Segment Open

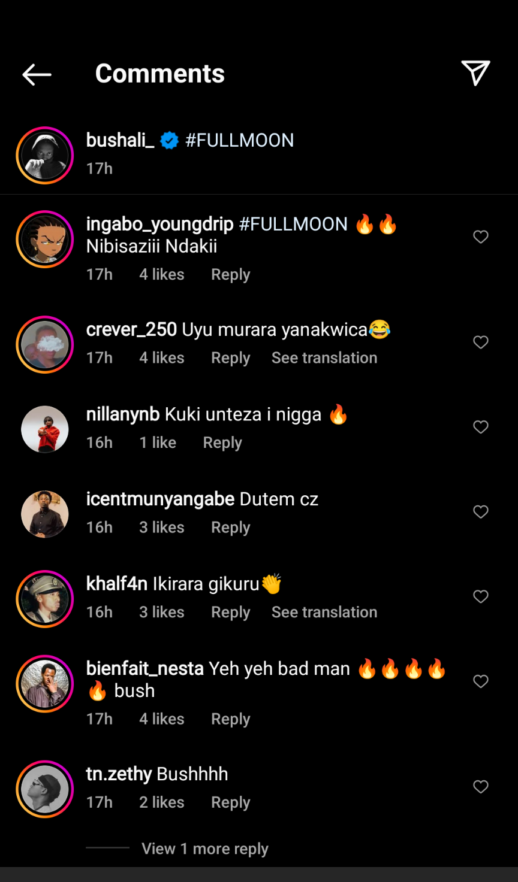This screenshot has width=518, height=882.
Task: View the 4 likes on bienfait_nesta's comment
Action: (x=162, y=719)
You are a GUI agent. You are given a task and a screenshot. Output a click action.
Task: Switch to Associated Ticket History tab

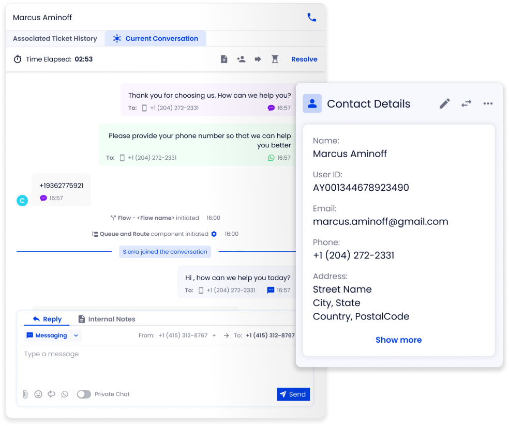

Segment Closed

▶ **WHAT IS EXPECTED**
Write out the lines that run from the line containing "You are a GUI" to the end of the entries, inclusive, exactly as written. Skip every picture.

▶ **EXERCISE RESPONSE**
You are a GUI agent. You are given a task and a screenshot. Output a click action.
Task: Switch to Associated Ticket History tab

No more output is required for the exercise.